Também configuram maus-tratos o abandono em vias públicas, a omissão de atendimento veterinário quando necessário, a promoção de rinhas, como as brigas de galos, e a exploração comercial abusiva dos animais.
A legislação paulista reforçou essa proteção com a lei estadual nº 18.184/2025, que proíbe manter cães e gatos presos por cordas ou correntes fixas. A única exceção é o sistema de movimentação do tipo “vai e vem”, que permite ao animal liberdade de movimento e atende às condições previstas na legislação. Os infratores estão ainda sujeitos à lei federal nº 14.064/2020.
Como acessar e fazer a denúncia
Antes de registrar a ocorrência, reúna o maior número de informações, desde que não se coloque em risco. Sempre que possível, tirar fotos, gravar vídeos, anotar datas, horários e o endereço exato da ocorrência podem ajudar. Quanto mais completo for o conjunto de provas apresentado, maiores serão as chances de uma investigação rápida e eficaz.
Na Delegacia Eletrônica de Proteção Animal (Depa), a denúncia pode ser registrada pela internet, por meio do site https://www.webdenuncia.sp.gov.br/depa.
Diferentemente de outros canais anônimos, é necessário que o denunciante se identifique. No entanto, é possível solicitar o sigilo absoluto, impedindo que a identidade seja revelada durante a apuração do caso.
Após o envio da denúncia, o sistema gera um protocolo e uma senha, que permitem utilizar a opção “Acompanhar denúncia” no próprio site para verificar o andamento da ocorrência.

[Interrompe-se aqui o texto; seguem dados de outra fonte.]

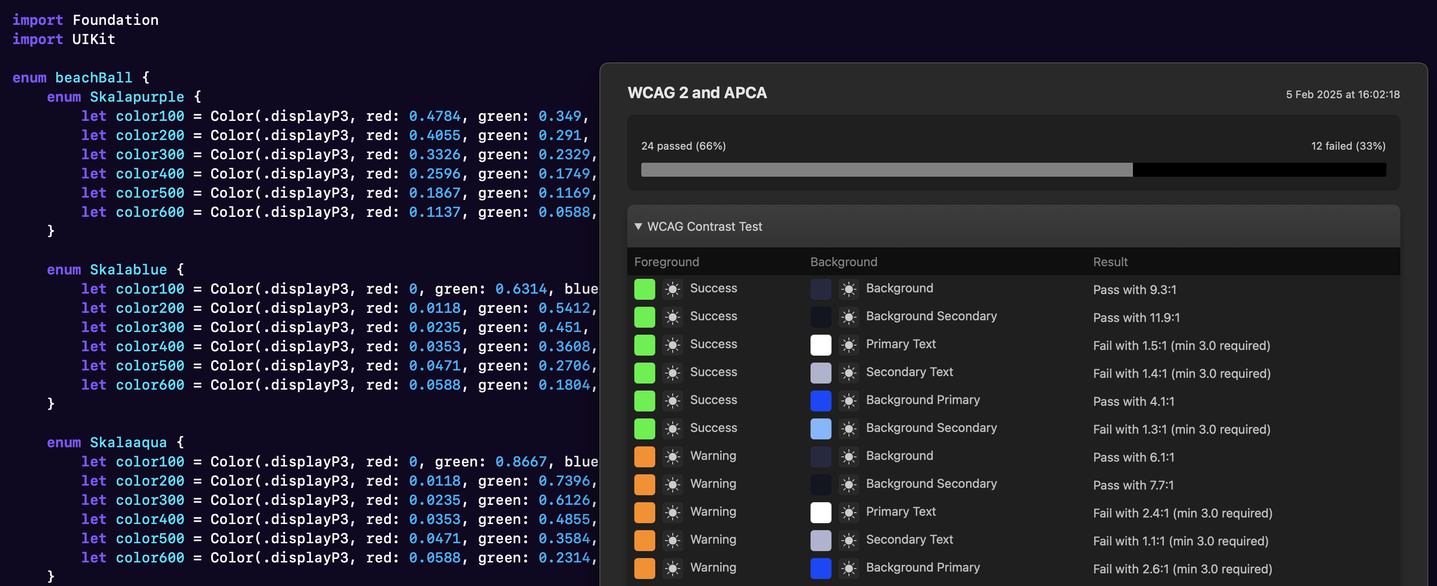This screenshot has height=586, width=1437.
Task: Toggle appearance for Secondary Text in the Success row
Action: (x=848, y=372)
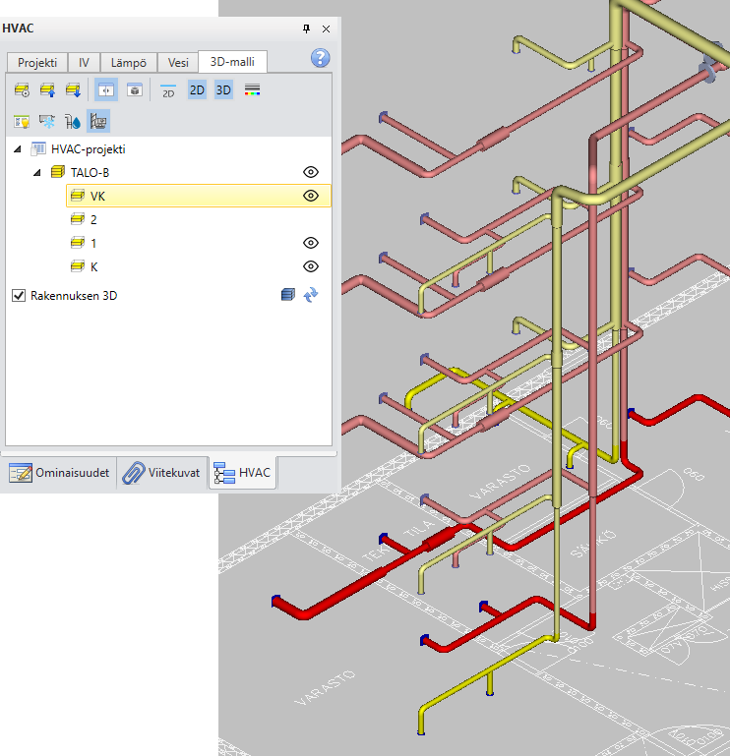
Task: Toggle the blue 2D view button
Action: (x=197, y=90)
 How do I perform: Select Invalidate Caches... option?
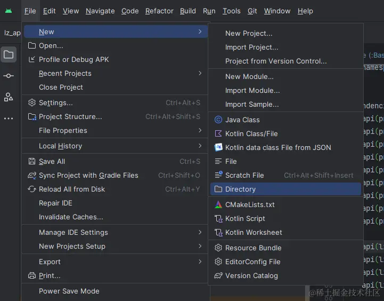coord(71,217)
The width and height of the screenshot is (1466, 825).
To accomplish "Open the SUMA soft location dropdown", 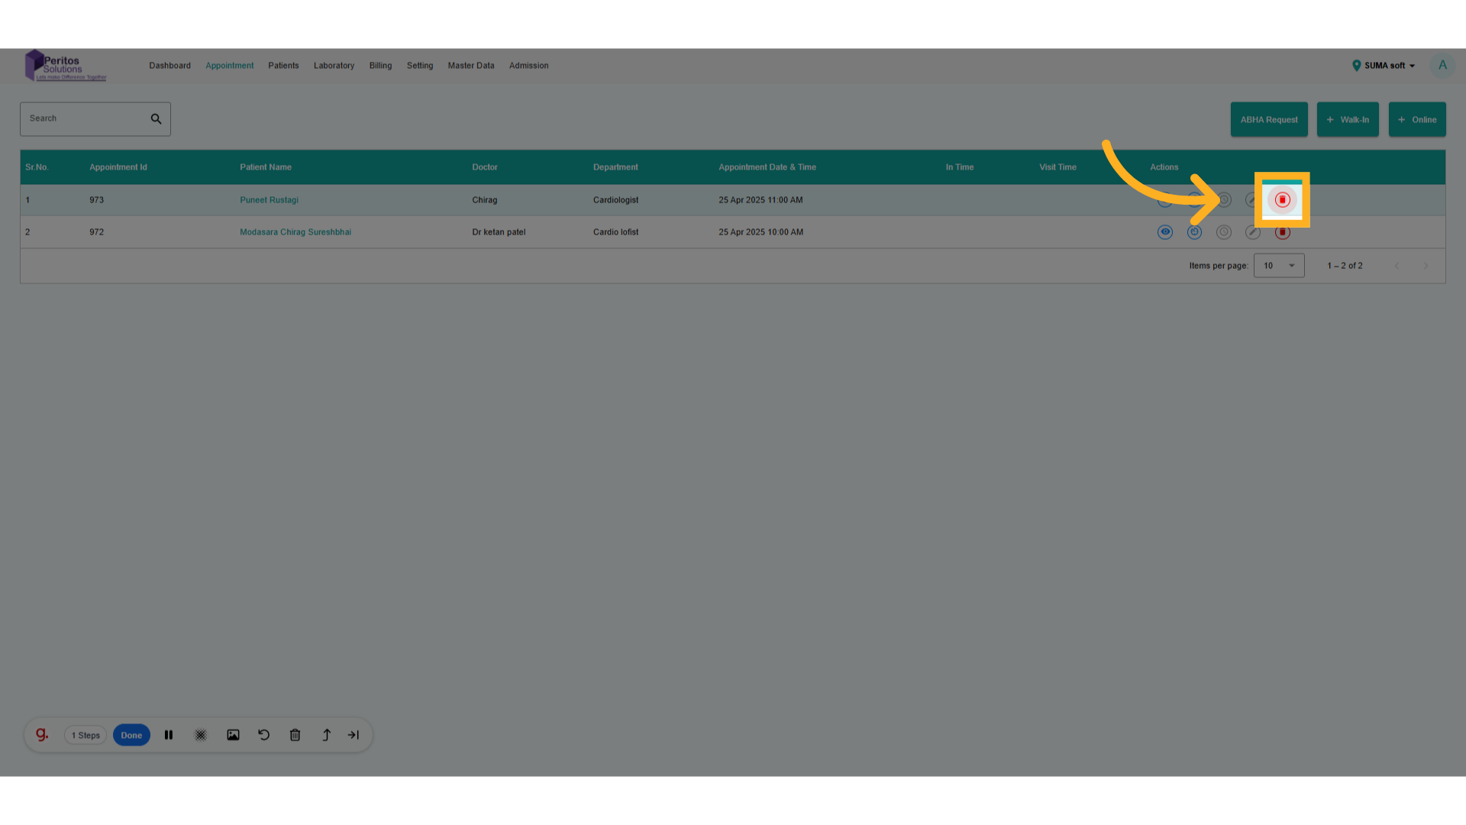I will coord(1383,66).
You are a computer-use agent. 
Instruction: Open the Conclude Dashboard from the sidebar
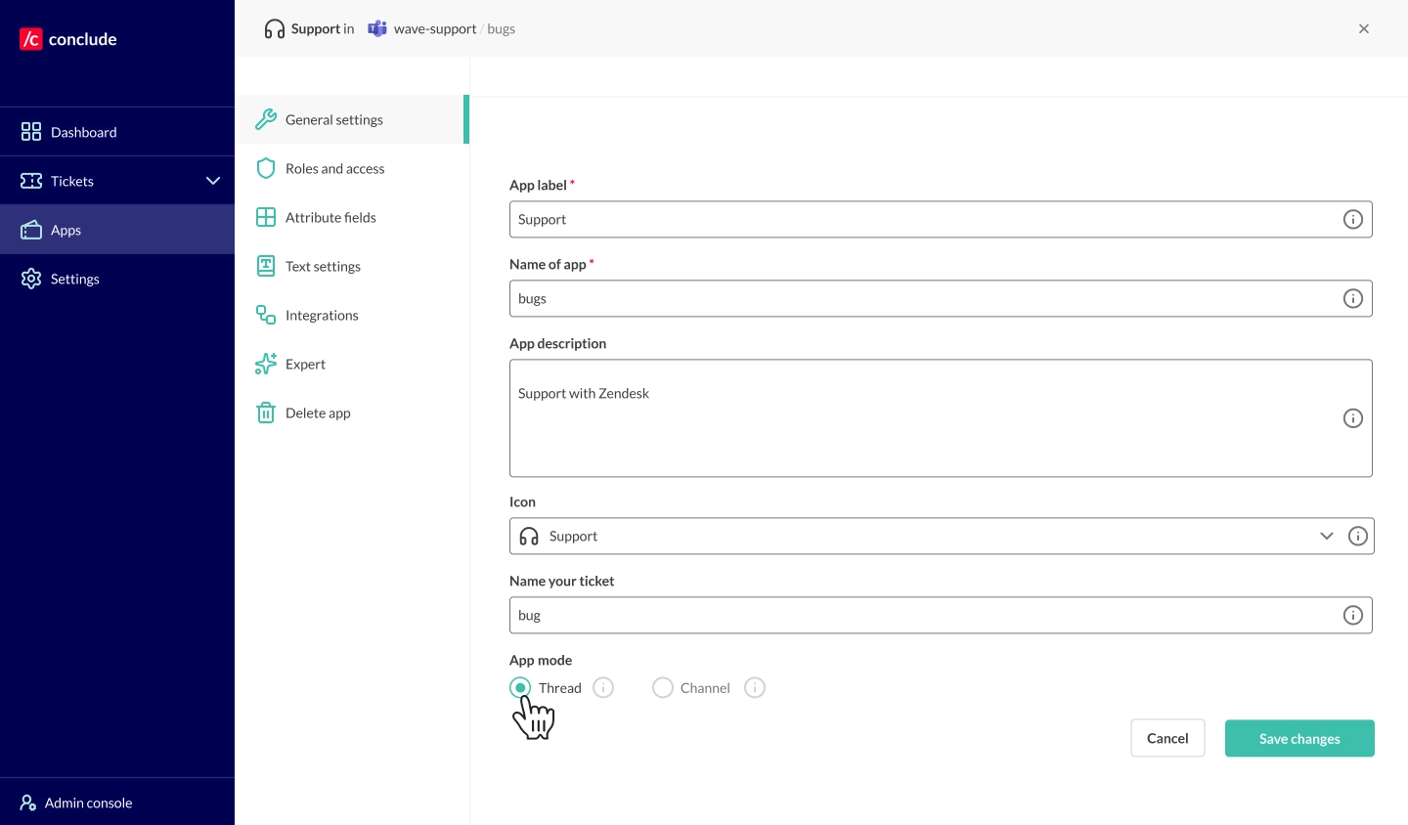coord(83,131)
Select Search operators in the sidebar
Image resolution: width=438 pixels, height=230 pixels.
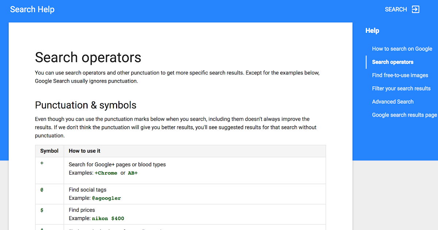392,62
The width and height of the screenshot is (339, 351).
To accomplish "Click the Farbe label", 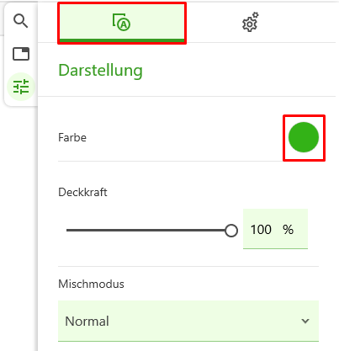I will pos(72,137).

As informações são analisadas e encaminhadas à unidade policial competente, que poderá investigar o caso e adotar as medidas cabíveis para interromper os maus-tratos e responsabilizar os envolvidos.
Outro canal para relatar crimes é o Disque-Denúncia, pelo telefone 181. O serviço garante o anonimato total do denunciante.
Em casos de flagrante ou de emergência, a recomendação é ligar imediatamente no número 190 ou procurar uma delegacia mais próxima. Dependendo da gravidade da situação e das condições do animal, a Polícia Militar Ambiental também poderá ser acionada para averiguar a denúncia.
Além da denúncia: o que mais você pode fazer?
Embora a polícia e a Justiça sejam responsáveis por investigar e punir os autores dos maus-tratos, o cuidado com o animal depende de toda a comunidade. Se você presenciar ou acompanhar um caso, também pode contribuir de outras maneiras:
- Ofereça ajuda temporária: se a situação permitir e não houver risco à segurança, é recomendado fornecer água ou alimento ao animal enquanto o resgate oficial não chega. Evite qualquer ação que possa colocá-lo em perigo ou comprometer a atuação das autoridades.
- Acione protetores: enquanto a investigação estiver em andamento, entre em contato com entidades de proteção animal da sua região. Essas organizações costumam oferecer orientação, indicar atendimento veterinário e, em muitos casos, ajudar na busca por um lar temporário após a intervenção das autoridades.
- Adote ou ajude a encontrar um lar: animais resgatados de situações de maus-tratos precisam de uma nova oportunidade longe dos ambientes de abandono. Adotar ou oferecer um lar temporário pode garantir ao animal uma vida segura e digna.